Stored items:
::::::

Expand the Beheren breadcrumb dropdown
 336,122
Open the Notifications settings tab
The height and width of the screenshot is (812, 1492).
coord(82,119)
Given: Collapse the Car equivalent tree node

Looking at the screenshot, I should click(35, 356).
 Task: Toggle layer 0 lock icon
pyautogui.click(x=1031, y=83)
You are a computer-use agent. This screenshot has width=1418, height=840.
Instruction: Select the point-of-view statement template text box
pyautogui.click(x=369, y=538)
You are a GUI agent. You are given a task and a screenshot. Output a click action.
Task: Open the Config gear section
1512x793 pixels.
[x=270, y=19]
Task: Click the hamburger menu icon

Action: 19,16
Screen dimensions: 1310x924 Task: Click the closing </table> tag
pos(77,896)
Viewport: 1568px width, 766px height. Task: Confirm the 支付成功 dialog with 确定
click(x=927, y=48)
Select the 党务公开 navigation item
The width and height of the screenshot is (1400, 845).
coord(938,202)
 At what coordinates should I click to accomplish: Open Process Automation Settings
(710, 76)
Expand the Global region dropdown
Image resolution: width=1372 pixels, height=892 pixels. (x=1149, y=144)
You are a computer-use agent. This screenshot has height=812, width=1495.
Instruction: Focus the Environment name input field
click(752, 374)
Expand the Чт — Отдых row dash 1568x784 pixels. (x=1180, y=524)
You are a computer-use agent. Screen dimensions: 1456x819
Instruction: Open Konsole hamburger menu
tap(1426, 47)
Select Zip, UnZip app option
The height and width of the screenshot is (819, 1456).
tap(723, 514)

::::::

TASK INSTRUCTIONS
Within the records above, count the lines that contain "This" and give only that number.

THE COMPLETED TASK
2